You’re genius. It’s working. Thanks brother.

Reply
nuny3 November 23, 2017 - 8:46 pm

If you want to be productive in Vim you need to talk with Vim with *language* Vim is using. Every solution that gets out of “normal
mode” is most probably not the most effective.

METHOD 1
Using “normal mode”. For example comment first three lines with: I#j.j.
This is strange isn’t it, but:
I –> capital I jumps to the beginning of row and gets into insert mode
# –> type actual comment character
–> exit insert mode and gets back to normal mode
j –> move down a line
. –> repeat last command. Last command was: I#
j –> move down a line
. –> repeat last command. Last command was: I#
You get it: After you execute a command, you just repeat j. cobination for the lines you would like to comment out.

METHOD 2
There is “command line mode” command to execute “normal mode” command.
Example: :%norm I#
Explanation:
% –> whole file (you can also use range if you like: 1,3 to do only for first three lines).
norm –> (short for normal)
I –> is normal command I that is, jump to the first character in line and execute insert
# –> insert actual character
You get it, for each range you select, for each of the line normal mode command is executed

METHOD 3
This is the method I love the most, because it uses Vim in the “I am talking to Vim” with Vim language principle.
This is by using extension (plug-in, add-in): https://github.com/tomtom/tcomment_vim extension.
How to use it?

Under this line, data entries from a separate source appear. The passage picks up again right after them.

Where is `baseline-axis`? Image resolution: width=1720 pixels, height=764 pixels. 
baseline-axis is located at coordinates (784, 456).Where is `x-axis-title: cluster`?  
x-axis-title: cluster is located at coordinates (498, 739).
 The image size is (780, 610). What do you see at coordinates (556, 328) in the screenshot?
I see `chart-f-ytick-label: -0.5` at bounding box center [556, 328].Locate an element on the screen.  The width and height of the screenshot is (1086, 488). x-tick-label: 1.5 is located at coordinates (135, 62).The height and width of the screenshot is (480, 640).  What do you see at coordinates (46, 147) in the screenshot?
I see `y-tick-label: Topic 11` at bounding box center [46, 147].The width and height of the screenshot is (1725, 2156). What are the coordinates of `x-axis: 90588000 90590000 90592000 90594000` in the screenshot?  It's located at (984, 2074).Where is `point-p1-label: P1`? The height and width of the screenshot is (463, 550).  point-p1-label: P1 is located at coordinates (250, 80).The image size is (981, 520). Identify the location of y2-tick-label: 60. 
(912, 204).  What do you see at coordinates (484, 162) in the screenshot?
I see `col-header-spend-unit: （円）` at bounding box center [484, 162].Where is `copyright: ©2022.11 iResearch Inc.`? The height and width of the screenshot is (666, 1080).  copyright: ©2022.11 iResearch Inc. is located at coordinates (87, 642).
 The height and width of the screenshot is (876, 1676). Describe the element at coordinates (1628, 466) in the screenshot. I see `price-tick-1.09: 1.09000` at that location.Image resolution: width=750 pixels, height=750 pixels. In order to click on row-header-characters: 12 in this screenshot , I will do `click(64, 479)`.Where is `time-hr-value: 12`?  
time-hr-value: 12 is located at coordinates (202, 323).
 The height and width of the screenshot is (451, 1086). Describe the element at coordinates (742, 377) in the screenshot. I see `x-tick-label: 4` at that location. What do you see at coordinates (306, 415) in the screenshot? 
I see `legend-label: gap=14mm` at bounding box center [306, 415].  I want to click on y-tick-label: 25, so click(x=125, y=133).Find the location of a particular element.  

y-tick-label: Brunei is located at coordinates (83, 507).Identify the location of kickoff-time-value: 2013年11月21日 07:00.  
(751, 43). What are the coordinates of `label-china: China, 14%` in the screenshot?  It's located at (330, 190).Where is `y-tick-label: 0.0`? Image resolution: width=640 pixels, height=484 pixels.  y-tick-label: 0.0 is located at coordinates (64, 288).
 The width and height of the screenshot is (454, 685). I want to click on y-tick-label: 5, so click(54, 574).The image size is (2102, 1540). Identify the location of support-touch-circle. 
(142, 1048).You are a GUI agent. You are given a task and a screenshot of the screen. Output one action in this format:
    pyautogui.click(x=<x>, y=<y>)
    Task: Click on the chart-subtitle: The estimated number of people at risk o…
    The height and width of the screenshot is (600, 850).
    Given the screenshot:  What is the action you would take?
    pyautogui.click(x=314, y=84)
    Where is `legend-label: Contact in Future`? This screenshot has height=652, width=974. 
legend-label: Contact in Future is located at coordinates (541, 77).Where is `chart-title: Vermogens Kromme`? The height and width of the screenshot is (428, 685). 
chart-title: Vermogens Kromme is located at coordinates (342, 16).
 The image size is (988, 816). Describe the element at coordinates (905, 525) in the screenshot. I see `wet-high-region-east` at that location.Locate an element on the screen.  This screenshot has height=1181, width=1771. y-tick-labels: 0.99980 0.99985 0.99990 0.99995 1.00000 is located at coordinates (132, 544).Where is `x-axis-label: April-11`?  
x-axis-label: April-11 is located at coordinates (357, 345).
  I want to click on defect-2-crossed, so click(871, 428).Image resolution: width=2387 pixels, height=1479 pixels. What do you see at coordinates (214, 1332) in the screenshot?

In NORMAL MODE of course to be efficient. Use: gc+action.

Examples:
gcap –> comment a paragraph
gcj –> comment current line and line bellow
gc3j –> comment current line and 3 lines bellow
gcgg –> comment current line and all the lines including first line in file
gcG –> comment current line and all the lines including last line in file
gcc –> shortcut for comment a current line

You name it it has all sort of combinations. Remember, you have to talk with Vim, to properly efficially use it.
Yes sure it also works with “visual mode”, so you use it like: V select the lines you would like to mark and execute: gc

You see if I want to impress a friend I am using gc+action combination. Because I always get: What? How did you do it? My answer it is Vim, you need to talk with the text editor, not using dummy mouse and repeat actions.

NOTE: Please stop telling people to use DOWN arrow key. Start using h, j, k and l keys to move around. This keys are on home row of typist. DOWN, UP, LEFT and RIGHT key are bed habit used by beginners. It is very inefficient. You have to move your hand from home row to arrow keys.

VERY IMPORTANT: Do you want to get one million dollar tip for using Vim? Start using Vim like it was designed for use normal mode. Use its language: verbs, nouns, adverbs and adjectives. Interested what I am talking about? You should be, if you are serious about using Vim. Read this one million dollar answer on forum: https://stackoverflow.com/questions/1218390/what-is-your-most-productive-shortcut-with-vim/1220118#1220118

Reply
SK November 24, 2017 - 12:46 pm

Thank you. This is really a good read.

Reply
mdebusk November 26, 2019 - 7:07 am

I’ve tried the “boxes” utility with vim and it can be a lot of fun.